The equation of a line with direction vector $\vec{d}=(l,m.n)$ that passes through the point $(x_{1},y_{1},z_{1})$ is given by the formula

$\frac{x-x_{1}}{l}= \frac{y-x_{1}}{m}=\frac{z-z_{1}}{n},$ where l,m, and n are non-zero real numbers.

This is called the symmetric equations of the line.
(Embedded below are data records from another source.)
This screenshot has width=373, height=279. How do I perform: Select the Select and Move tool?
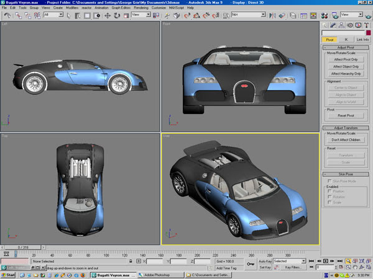click(108, 14)
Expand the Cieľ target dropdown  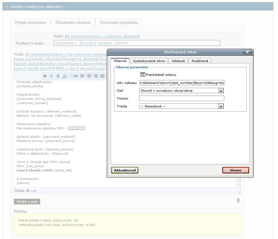click(221, 90)
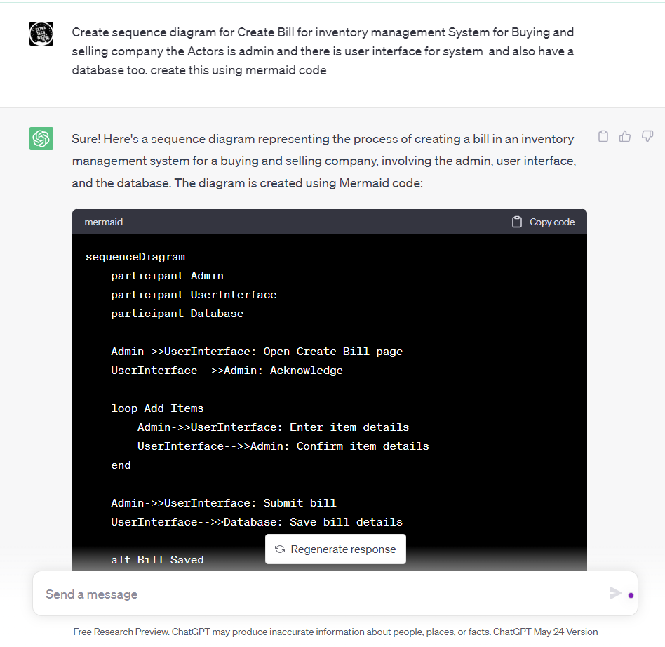Image resolution: width=665 pixels, height=647 pixels.
Task: Give the response a thumbs down
Action: click(646, 136)
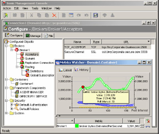Switch to the Manage tab

tap(33, 36)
The angle between two lines $\frac{x-x_{1}}{l_{1} }= \frac{y-y_{1}}{m_{1} }=\frac{z-z_{1}}{n_{1}}$ and $\frac{x-x_{2}}{l_{2} }= \frac{y-y_{2}}{m_{2} }=\frac{z-z_{2}}{n_{2}}$ equal the angle subtended by direction vectors, $d_{1}$ and $d_{2}$ of the lines

$cos (\theta)=\frac{\vec{d_{1}}\cdot\vec{d_{2}}}{|\vec{d_{1}}|\cdot|\vec{d_{2}}|}=\frac{l_{1} \cdot\l_{2}+m_{1} \cdot\ m_{2}+n_{1} \cdot\ n_{2}}{\sqrt{l_{1}^{2}+m_{1}^{2}+n_{1}^{2}} \cdot \sqrt{l_{2}^{2}+m_{2}^{2}+n_{2}^{2}}}$

Given that

$\frac{x-1}{3}= \frac{y-0.5}{2}=\frac{z-0}{1}$ and $\frac{x-0}{1}= \frac{y-0}{1}=\frac{z-0}{1}$

$l_{1}=3, m_{1}=2,n_{1}=1\\ l_{2}=1, m_{2}=1,n_{2}=1$

We can use the formula above to find the cosine of the angle between the lines

$cos(\theta)=\frac{3 \cdot 1+2 \cdot 1 +1 \cdot 1}{\sqrt{3^{2}+2^{2}+1^{2}} \cdot \sqrt{1^{2}+1^{2}+1^{2}}} = \sqrt{\frac{6}{7}}$